Review of "Measurement, Modeling, and Analysis of a Peer-to-Peer File-Sharing Workload"

From: Jeff Duzak (jduzak_at_exchange.microsoft.com)
Date: Mon Mar 08 2004 - 11:19:45 PST

  • Next message: Raz Mathias: "Measurement, Modeling, and Analysis of a Peer-To-Peer File-Sharing Workload"

    This paper describes the results of the analysis of a 200-day-long trace
    of Kazaa requests from within UW. The analysis finds that the P2P
    file-sharing workload is significantly different from the typical web
    workload in a number of ways. The authors then show how the Kazaa
    workload benefits less from caching than a web workload. Last, the
    paper demonstrates how a system of file-sharing among users within the
    UW can decrease external request load from the UW.
     
    The first few sections describe a number of characteristics of the Kazaa
    workload. Many of these are intuitive, such as the often long
    transaction time, the dropoff of bytes requested by clients as the
    clients age. The fact that the frequency of requests by a client does
    not also drop off with a client's age surprised me. The paper goes on
    to describe how large file requests dominate the workload of the system,
    and how the most popularly requested objects are the most recently
    "born". These findings, likewise, are fairly intuitive.
     
    Next, the paper shows how the Kazaa workload, as well as the workloads
    of multimedia systems described in previous papers, does not follow the
    Zipf distribution. A model is used to show that the fetch-at-most-once
    nature of multimedia objects explains the non-Zipf distribution of a
    multimedia workload. Again, this is reasonable.

» **REQUIRED WORK**:
a) Copy the passage of the Kazaa workload review starting at "From: Jeff Duzak" and ending at "from the UW.".
b) According to the Kazaa workload review, how long was the trace of Kazaa requests that the paper analyzes?
The listing after the Kazaa workload review is separate material.

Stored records
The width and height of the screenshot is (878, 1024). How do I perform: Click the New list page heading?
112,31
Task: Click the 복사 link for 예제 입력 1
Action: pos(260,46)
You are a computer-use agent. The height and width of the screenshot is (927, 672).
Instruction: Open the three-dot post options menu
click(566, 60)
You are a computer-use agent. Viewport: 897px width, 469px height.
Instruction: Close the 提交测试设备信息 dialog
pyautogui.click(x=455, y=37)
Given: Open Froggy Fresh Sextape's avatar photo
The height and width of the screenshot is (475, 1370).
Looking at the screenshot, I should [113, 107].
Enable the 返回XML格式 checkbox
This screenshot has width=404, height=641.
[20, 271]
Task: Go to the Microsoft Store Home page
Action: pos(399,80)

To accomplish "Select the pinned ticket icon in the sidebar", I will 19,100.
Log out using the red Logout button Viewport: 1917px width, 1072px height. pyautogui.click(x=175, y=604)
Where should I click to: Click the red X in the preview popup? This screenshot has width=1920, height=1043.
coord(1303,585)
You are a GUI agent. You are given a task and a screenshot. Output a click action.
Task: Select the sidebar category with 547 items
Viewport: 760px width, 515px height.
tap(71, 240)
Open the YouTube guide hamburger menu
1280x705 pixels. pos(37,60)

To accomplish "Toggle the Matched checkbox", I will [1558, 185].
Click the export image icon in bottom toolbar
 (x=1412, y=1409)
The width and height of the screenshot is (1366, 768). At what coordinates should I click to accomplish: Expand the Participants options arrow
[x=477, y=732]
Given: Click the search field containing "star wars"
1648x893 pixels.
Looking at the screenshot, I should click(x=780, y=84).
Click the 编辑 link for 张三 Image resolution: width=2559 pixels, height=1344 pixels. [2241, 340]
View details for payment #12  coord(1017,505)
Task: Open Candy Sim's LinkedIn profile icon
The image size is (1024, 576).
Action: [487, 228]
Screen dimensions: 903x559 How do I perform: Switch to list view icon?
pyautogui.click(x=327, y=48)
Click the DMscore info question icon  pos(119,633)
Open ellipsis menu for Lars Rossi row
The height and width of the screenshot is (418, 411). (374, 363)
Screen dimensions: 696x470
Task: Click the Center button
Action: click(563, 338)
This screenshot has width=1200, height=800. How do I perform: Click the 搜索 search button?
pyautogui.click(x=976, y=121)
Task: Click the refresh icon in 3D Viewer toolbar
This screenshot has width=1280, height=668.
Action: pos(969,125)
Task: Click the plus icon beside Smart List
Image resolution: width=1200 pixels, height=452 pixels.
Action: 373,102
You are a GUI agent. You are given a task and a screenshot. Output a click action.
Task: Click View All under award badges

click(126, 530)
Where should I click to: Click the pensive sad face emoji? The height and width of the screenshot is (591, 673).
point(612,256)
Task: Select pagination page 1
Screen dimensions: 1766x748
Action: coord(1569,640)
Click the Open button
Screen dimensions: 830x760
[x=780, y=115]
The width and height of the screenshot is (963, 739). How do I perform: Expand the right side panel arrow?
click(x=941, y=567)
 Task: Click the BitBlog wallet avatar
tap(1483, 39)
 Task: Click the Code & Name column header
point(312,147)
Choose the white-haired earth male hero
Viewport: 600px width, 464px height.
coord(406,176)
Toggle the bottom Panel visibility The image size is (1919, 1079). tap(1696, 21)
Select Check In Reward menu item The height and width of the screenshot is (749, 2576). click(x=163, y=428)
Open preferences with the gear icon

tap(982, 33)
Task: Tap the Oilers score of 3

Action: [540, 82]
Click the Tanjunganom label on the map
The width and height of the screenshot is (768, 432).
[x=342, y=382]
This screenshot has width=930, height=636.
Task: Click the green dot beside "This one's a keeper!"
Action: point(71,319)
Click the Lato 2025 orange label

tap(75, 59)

» **PROBLEM SOLUTIONS**:
a)
From: Jeff Duzak (jduzak_at_exchange.microsoft.com)
Date: Mon Mar 08 2004 - 11:19:45 PST

  • Next message: Raz Mathias: "Measurement, Modeling, and Analysis of a Peer-To-Peer File-Sharing Workload"

    This paper describes the results of the analysis of a 200-day-long trace
    of Kazaa requests from within UW. The analysis finds that the P2P
    file-sharing workload is significantly different from the typical web
    workload in a number of ways. The authors then show how the Kazaa
    workload benefits less from caching than a web workload. Last, the
    paper demonstrates how a system of file-sharing among users within the
    UW can decrease external request load from the UW.

b) The trace was 200 days long.